# Taking off the Collar



## asrowley (Dec 17, 2011)

Pinky keeps finding ways to take off her collar! It's a safety collar and she found out it unsnaps and will find ways to unsnap it. As adorable as it is, I kind of would like her to keep one on in case she bolts out the doggy door and gets outside. Any tips to keep it on her? Should I just buy a different type of safety collar?


----------



## Pixall (Oct 18, 2011)

They make velcro safety collars. Also those ones with the elastic band. I have never tried these types, though.


----------



## Syrena (Nov 29, 2011)

Maybe you should try one of the traditional ones, that don't snap. So she will not be able to unsnap it...

You have a very clever kitty over there, btw.


----------



## love.my.cats (Jan 29, 2009)

Sammy is the same with collars. I've never tried a safety collar n him but any collar that has any type of elastic on it, he'll get his paw under it and stretch it until it gets stuck in his mouth. I discovered this when he was about a year or so old. I ordered a collar from Ebay back then that's made of PVC and has no stretchy bits. He's had that for almost 5 years now without a problem. I know lots of people don't like the idea of collars, especially those that don't snap if they need to but I just feel safer knowing if he did get out, he's got ID that wont get lost (and he's also microchipped). Meeka has had the same collar in pink for about 2.5 years now too.


----------



## Penny135 (Apr 6, 2011)

I'm lucky that I have had no problem with Mia and safety collars coming off. However, when I had Ceasar I would put one on and it would be off in 5 minutes. I finally bought a puppy safety collar. Its a little harder to get off but it does come off when need be ( I found this out with Ceasar, he was my WILD cat). lol


----------



## Beckie210789 (May 9, 2011)

My cat Monkeys will do that, unsnap her safety collar. She also takes the other cat's collars off as well. Considering we have no balcony on our apartment, and they would have to get out my door, and the security door downstairs to get outside, I've given up on trying to keep them on.


----------



## SpellQ (Dec 12, 2010)

How about a microchip instead? If she can get them off I'd worry about her trying unsuccessfully and ending up with it stuck around her jaw while you're not there.


----------



## asrowley (Dec 17, 2011)

Oh she's chipped, It's just in this city who KNOWS which shelter she'll end up at. That would make me mad. 

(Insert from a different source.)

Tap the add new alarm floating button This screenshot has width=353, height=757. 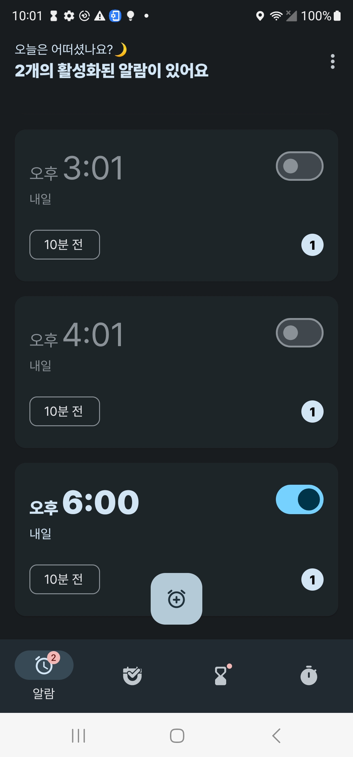177,599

If you read my story on how I got her that's another thing the MGM paid for is her "Home Again" chip.


----------



## MowMow (Nov 6, 2010)

I stopped bothering will collars. They just kept ripping them off. I have them and if we leave the apartment (even in carriers) I put them on but at home I don't bother with them.


----------



## asrowley (Dec 17, 2011)

I'm almost to that point with her, She always does it when we aren't looking, and my fiance glued it shut so now she (props to her for being so smart) learned to adjust the collar to where it will slip off her neck. 

>_< I think Pinky one this round.


----------



## Julz (Feb 17, 2011)

My cat Alex used to do that, too. I've found that the snaps on the collars get very loose after three or four times being pulled out. Both my boys got new ones for their birthday and I haven't had a problem with it since. Partly because they grew out of it and because the snaps are a little tighter.


----------